§ **Article**:
BEGIN
So 15 Mbps is seen as good enough for the vast bulk of users. There is no value assigned to the higher speeds a 100 Mbps would provide.

Hence the review strips away the known unknowns, dealing only with known knowns and very conservatively at that. Gentle, incremental growth in existing internet demand is assumed. It’s a case of dumbing down to the lowest common denominator.

The NBN strategic review found the FTTP cost only $8.6 billion more than MTM, a steal at the price. Yet the CBA review has inexplicably added $4 billion to the cost of FttP. Havyatt says this is problematic if not simply arbitrary and wrong.

In his blog post Havyatt points out that 70% of people connected to the NBN are opting and paying for a 100/40 Mpbs service. They are looking for speed if not volume. That’s what they want. Turnbull’s mob are taking the paternalistic view that it is not what they need.
END
§ **Dataset content**:
BEGIN
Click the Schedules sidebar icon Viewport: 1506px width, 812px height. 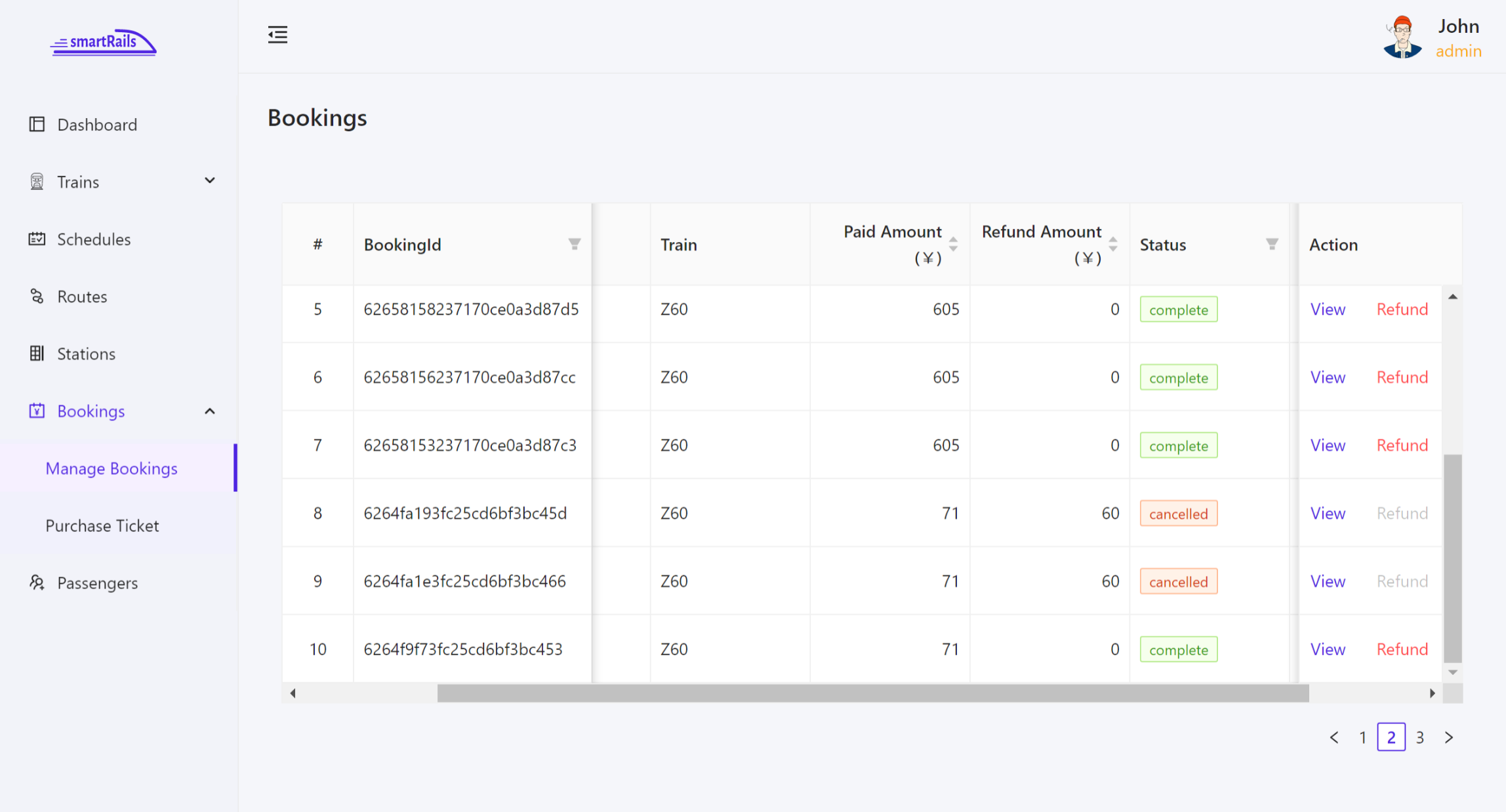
END
§ **Set of tasks**:
1 > Please swap "CBA review" for "cost-benefit review" in the part of the NBN piece that opens with the words containing "The NBN strategic" and closes with "arbitrary and wrong.", and write that part out again.
2 > Carry the NBN piece on past its final sentence.
These lines have nothing to do with the NBN piece.

§ **Expected outputs**:
1 >
The NBN strategic review found the FTTP cost only $8.6 billion more than MTM, a steal at the price. Yet the cost-benefit review has inexplicably added $4 billion to the cost of FttP. Havyatt says this is problematic if not simply arbitrary and wrong.

2 >
I’m not sure of the funding arrangements for the NBN. I suspect that it is being funded on budget as an infrastructure program. Labor’s FTTP system was being funded off-budget effectively costing taxpayers nothing, against future privatisation.

All in all as in so many areas the Abbott government is dragging us back decades and compromising our future as a sophisticated economy. Think, for example, the renewable power industry and their passion for coal. Labor’s positive legacy is being destroyed with vigour and enthusiasm.